[Stored items]
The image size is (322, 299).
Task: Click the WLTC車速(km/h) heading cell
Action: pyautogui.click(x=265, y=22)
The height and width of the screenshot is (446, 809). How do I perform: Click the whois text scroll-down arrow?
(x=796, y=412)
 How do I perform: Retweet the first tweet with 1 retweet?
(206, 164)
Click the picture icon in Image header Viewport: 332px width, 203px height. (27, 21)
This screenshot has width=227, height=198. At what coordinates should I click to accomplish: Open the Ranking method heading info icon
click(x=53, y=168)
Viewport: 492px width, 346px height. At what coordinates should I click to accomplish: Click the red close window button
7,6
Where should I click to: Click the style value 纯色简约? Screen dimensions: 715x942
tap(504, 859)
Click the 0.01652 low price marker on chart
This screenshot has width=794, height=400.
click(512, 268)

* * *

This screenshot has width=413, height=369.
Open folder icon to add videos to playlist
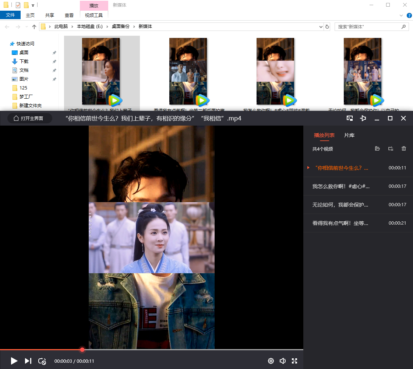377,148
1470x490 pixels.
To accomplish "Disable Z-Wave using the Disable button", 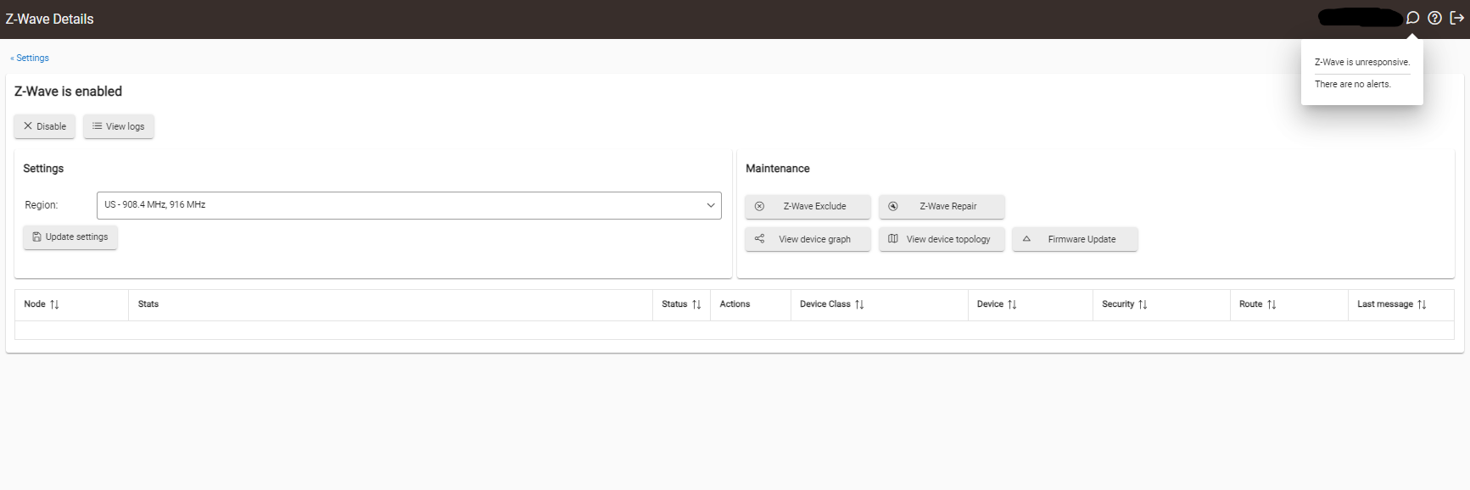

...

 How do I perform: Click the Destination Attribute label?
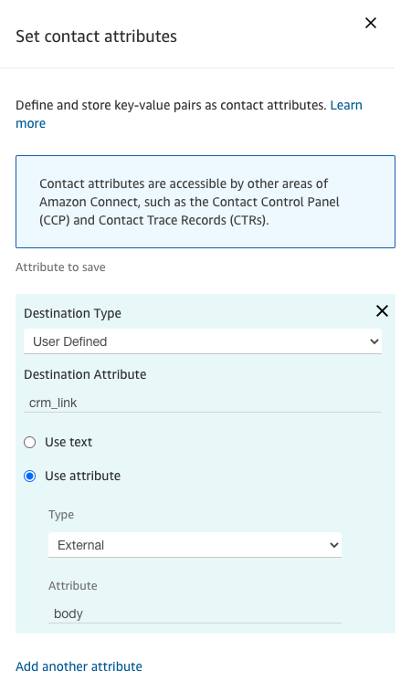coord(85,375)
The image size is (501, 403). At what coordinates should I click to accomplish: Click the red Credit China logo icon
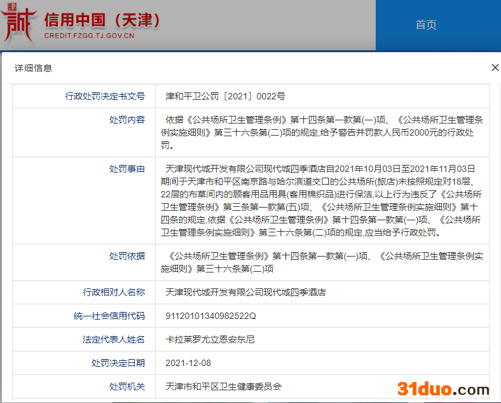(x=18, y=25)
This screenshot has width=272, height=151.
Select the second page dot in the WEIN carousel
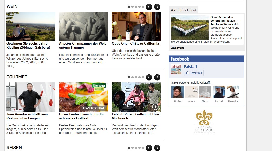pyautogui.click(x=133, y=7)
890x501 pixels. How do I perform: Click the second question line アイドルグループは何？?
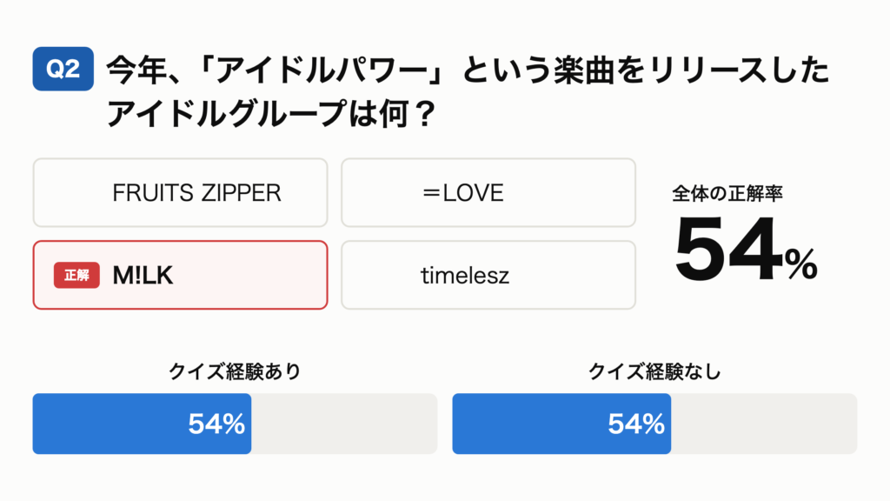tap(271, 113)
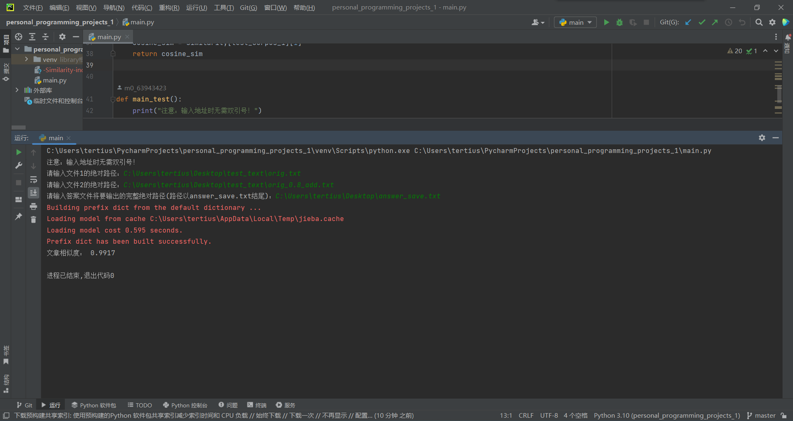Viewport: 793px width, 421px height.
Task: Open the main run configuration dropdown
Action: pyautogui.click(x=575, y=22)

■ **YOUR INSTRUCTIONS**
Starting at the line that has "The height and" in the records above, restate word for word every line until the one that has "Click the picture", and include that one as well.

■ **OUTPUT FOR THIS EXERCISE**
The height and width of the screenshot is (446, 809). How do I perform: Click the whois text scroll-down arrow?
(x=796, y=412)
 How do I perform: Retweet the first tweet with 1 retweet?
(206, 164)
Click the picture icon in Image header Viewport: 332px width, 203px height. (27, 21)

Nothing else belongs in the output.